DIRECTIONS FOR THIS TASK –
Track down every line below that holds "agent" and copy it.

EXTRACTED RECORDS –
========
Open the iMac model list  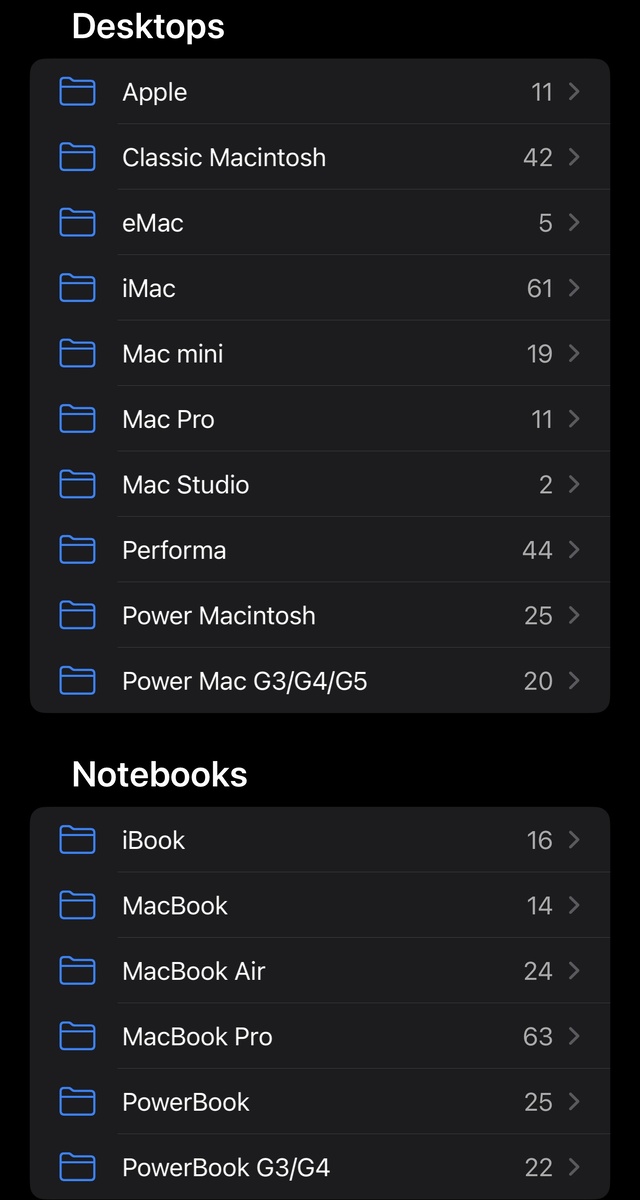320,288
========
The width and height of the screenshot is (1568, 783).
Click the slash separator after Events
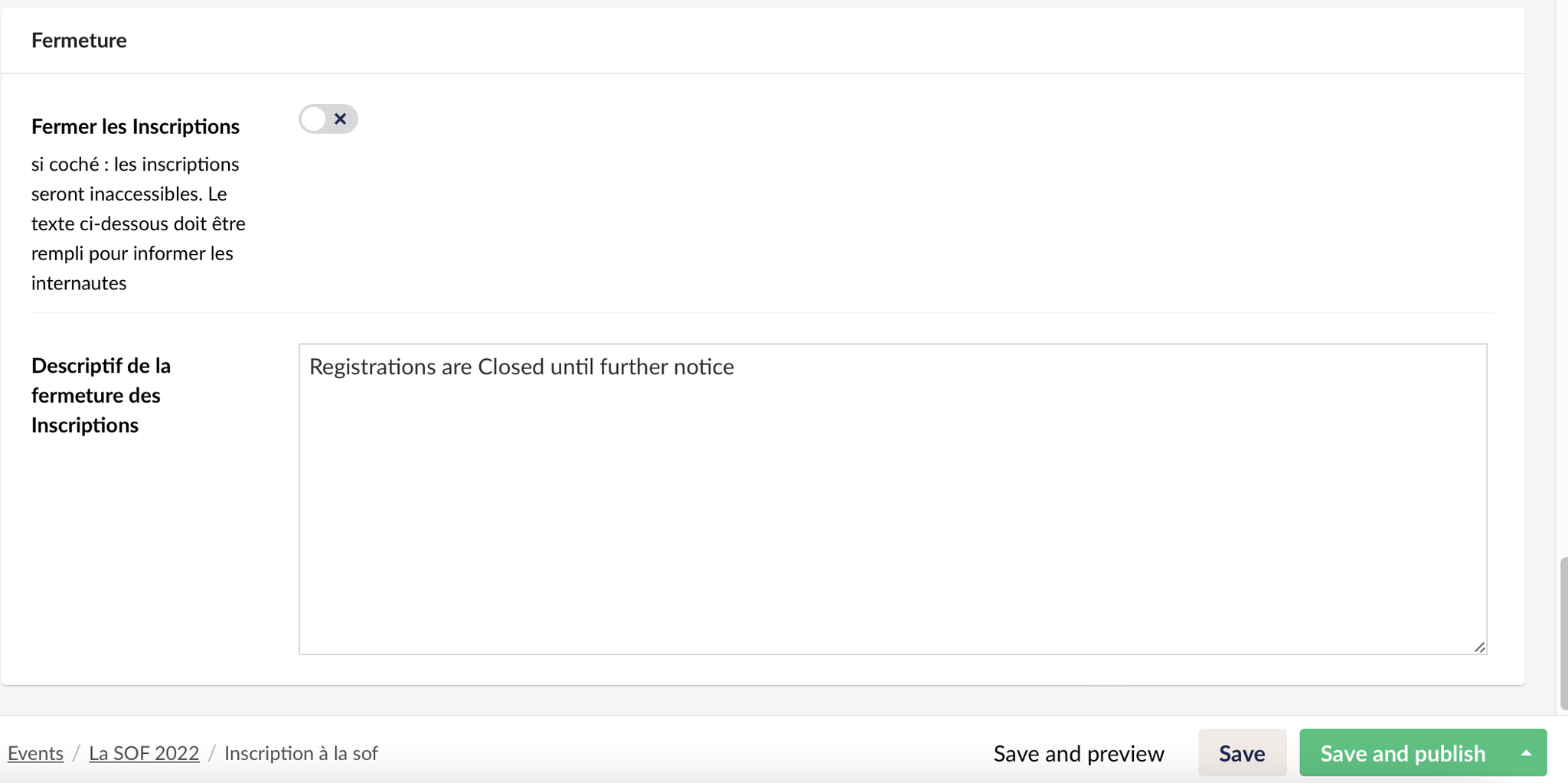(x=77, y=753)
========
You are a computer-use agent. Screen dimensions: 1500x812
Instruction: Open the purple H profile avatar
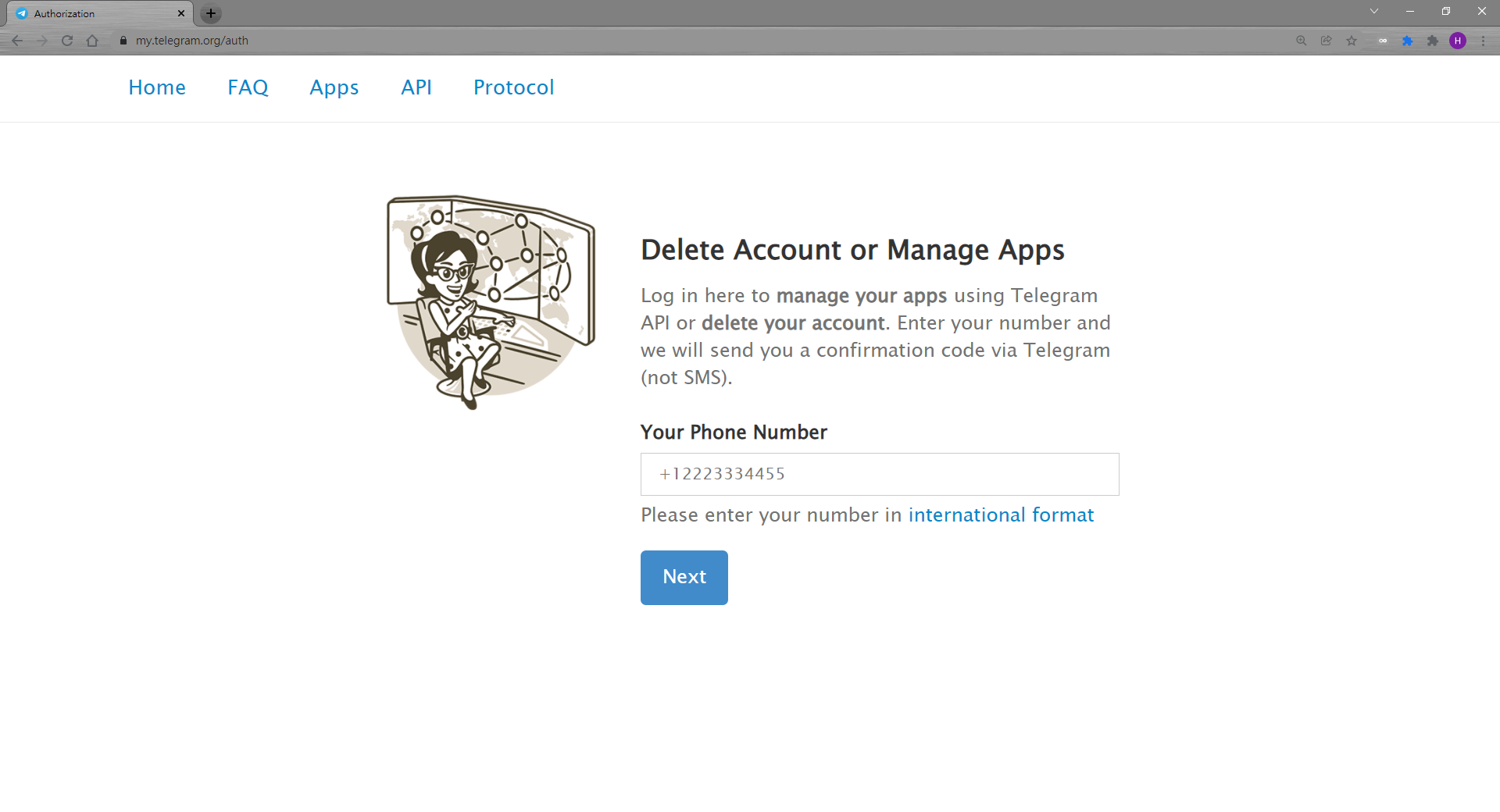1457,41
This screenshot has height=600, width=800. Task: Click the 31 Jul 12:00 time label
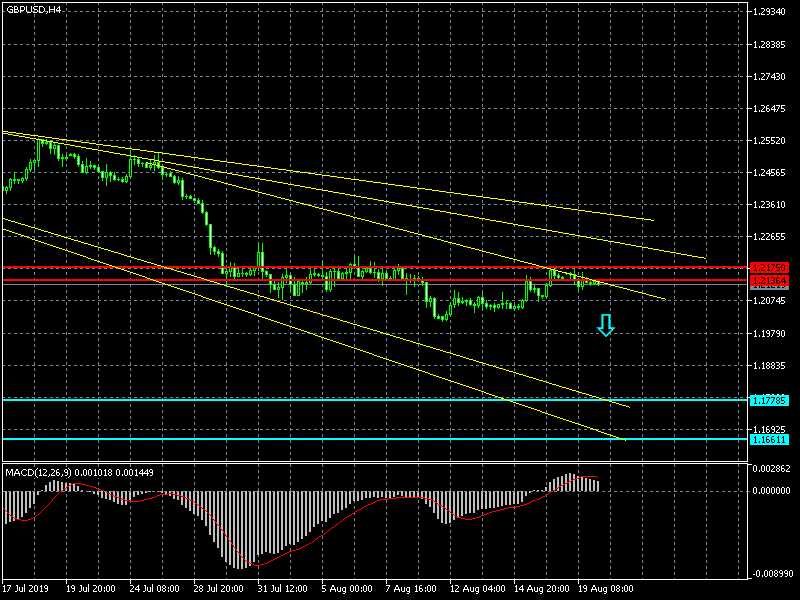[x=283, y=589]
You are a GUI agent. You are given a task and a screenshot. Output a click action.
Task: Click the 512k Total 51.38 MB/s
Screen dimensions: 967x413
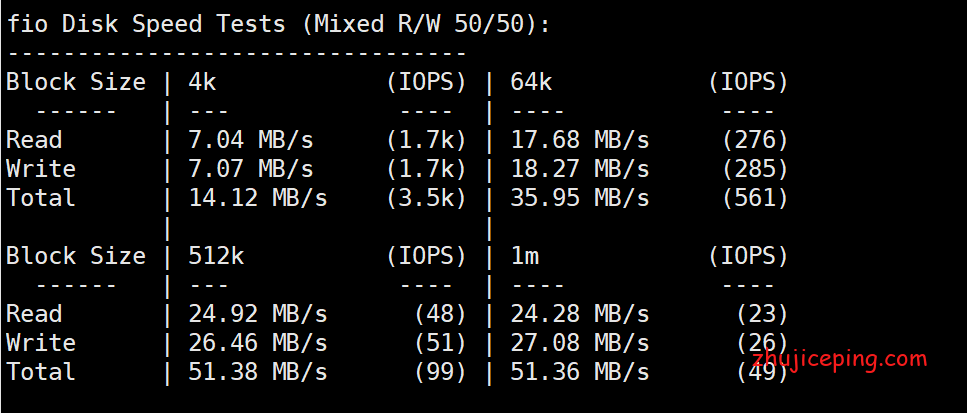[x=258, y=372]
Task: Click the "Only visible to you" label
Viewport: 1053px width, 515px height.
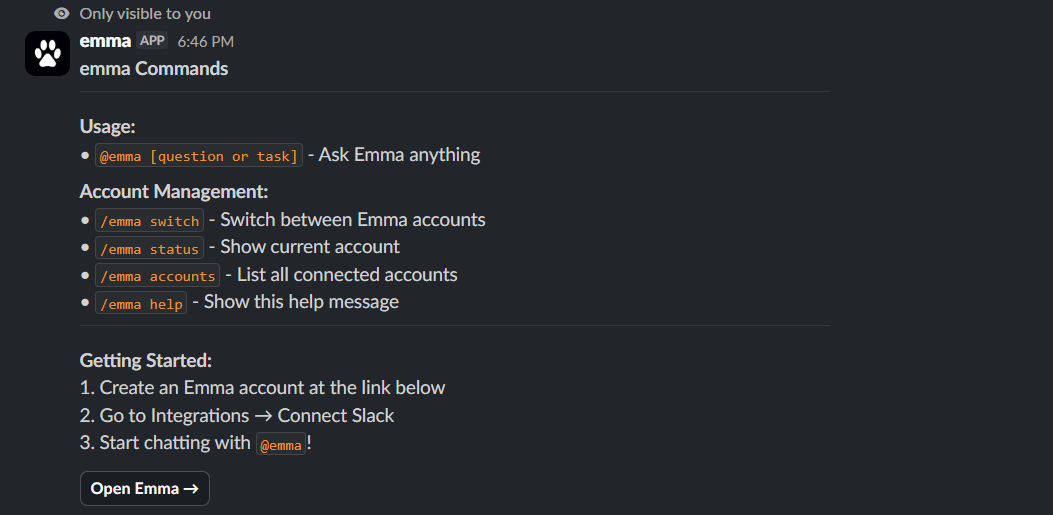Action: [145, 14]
========
TASK RESPONSE –
You are a computer-use agent. Screen dimensions: 1500x812
You are a GUI agent. You are given a task and a screenshot. Output a click action.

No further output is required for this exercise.